Albertans should not flee to vacation properties during COVID-19 pandemic: Hinshaw
CALGARY -- Alberta's chief medical officer of health had a strong and simple message for residents of the province Monday: Now is the time to stay home.
With at least 65 of the 690 cases of COVID-19 the province believed to be the result of community transmission, Dr. Deena Hinshaw urged Albertans to not stray far from their primary residences.
"This is also not the time for people to go out to their summer cottages or seasonal villages to self-isolate," she said at the daily provincial COVID-19 briefing in Edmonton.
Hinshaw emphasized that supports and services in smaller communities are limited, and people looking to escape urban settings overwhelm an already overwhelming situation.
"If they are leaving from a place (with community transmission) like Edmonton or Calgary and going somewhere up north, the risk that they may inadvertently be incubating the virus and take it with them and infect a small community," Hinshaw said. "The consequences would be catastrophic."
Beyond the threat to the health of these smaller centres, Hinshaw said a sudden population surge could put a considerable strain in infrastructure in place normally designed to just serve residents who typically live in the area.
"The best thing we can do is stay close to home," Hinshaw said.
Don't stray from property
Hinshaw also announced Albertans on mandatory self-isolation are no longer allowed to leave their properties, due to a consensus reached by the national special advisory committee on the COVID-19 reponse. The committee is comprised of Hinshaw and her counterparts across the country.
The rule was already in place under the Federal Quarantine Act, but some provinces, such as Alberta, previously allowed people on mandatory self-isolation to leave their homes for short walks if they were feeling well.
Now, everyone across the country on mandatory isolation must stay on their property for the entire duration of their quarantine.
"If you are under mandatory self-isolation, you can no longer go for walks in your neighbourhood or at the park until your period of self-isolation ends," she said.
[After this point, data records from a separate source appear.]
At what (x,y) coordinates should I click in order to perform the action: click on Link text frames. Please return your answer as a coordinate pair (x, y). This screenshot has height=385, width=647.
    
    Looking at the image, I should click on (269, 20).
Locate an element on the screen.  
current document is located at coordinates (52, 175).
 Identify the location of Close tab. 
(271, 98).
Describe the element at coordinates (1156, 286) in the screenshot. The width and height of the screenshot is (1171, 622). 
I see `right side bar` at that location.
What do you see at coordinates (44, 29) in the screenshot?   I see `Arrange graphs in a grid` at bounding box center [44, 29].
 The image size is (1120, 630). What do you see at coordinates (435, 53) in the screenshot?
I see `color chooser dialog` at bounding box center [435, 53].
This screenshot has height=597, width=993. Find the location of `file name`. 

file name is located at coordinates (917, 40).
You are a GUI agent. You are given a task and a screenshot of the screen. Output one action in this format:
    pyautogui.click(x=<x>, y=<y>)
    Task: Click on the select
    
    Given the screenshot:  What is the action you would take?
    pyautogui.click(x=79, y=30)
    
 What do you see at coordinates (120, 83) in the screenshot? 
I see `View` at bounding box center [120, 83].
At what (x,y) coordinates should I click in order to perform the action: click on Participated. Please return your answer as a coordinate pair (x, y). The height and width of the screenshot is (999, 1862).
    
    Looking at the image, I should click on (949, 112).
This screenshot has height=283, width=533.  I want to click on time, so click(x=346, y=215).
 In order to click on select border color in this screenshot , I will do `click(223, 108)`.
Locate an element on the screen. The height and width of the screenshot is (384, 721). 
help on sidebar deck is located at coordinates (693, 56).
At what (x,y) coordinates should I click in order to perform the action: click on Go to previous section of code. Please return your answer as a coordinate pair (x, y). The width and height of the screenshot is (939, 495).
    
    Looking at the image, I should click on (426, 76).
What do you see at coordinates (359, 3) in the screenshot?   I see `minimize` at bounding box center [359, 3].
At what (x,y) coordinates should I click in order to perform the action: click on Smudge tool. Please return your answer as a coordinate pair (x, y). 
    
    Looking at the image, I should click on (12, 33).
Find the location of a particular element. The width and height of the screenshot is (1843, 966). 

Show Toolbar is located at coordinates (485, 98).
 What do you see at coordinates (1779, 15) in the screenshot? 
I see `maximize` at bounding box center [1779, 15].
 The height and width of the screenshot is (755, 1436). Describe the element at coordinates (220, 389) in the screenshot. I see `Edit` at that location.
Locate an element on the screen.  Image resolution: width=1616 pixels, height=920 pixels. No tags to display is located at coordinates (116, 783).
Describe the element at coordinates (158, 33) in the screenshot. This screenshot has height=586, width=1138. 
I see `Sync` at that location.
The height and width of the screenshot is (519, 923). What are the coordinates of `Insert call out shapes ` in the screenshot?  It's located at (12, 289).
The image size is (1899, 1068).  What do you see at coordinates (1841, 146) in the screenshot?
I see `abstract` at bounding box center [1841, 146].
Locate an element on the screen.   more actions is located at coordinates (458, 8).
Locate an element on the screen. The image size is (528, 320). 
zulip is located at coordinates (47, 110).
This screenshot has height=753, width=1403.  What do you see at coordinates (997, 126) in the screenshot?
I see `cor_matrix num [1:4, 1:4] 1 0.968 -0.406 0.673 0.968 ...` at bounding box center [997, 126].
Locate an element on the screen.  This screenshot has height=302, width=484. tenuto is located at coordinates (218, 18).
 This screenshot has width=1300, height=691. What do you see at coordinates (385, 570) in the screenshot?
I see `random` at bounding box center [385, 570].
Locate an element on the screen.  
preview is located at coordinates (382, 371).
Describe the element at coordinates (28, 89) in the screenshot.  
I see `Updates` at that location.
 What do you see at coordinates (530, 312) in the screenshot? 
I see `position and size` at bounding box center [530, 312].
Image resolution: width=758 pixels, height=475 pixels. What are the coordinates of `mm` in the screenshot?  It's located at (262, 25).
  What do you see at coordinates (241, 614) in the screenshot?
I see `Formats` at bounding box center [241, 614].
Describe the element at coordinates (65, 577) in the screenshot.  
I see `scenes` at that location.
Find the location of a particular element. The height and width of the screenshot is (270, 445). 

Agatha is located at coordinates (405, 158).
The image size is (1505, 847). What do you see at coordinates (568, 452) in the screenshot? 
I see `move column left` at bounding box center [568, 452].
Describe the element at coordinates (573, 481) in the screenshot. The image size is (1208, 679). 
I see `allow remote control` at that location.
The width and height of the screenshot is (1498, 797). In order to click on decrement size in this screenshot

People are allowed to venture outdoors only in their yards, decks or balconies. People who live in apartment buildings or highrises are not allowed to leave their units and must avoid elevators and stairwells.
"I know this is incredibly difficult," Hinshaw said. "Staying indoors or close to home for 14 days is a very long time, but this is what we must do to protect each other."
There were five deaths linked to COVID-19 announced in the province Monday, bringing Albert's total to eight.
Alberta has recorded 690 cases of the virus, with 94 people recovering.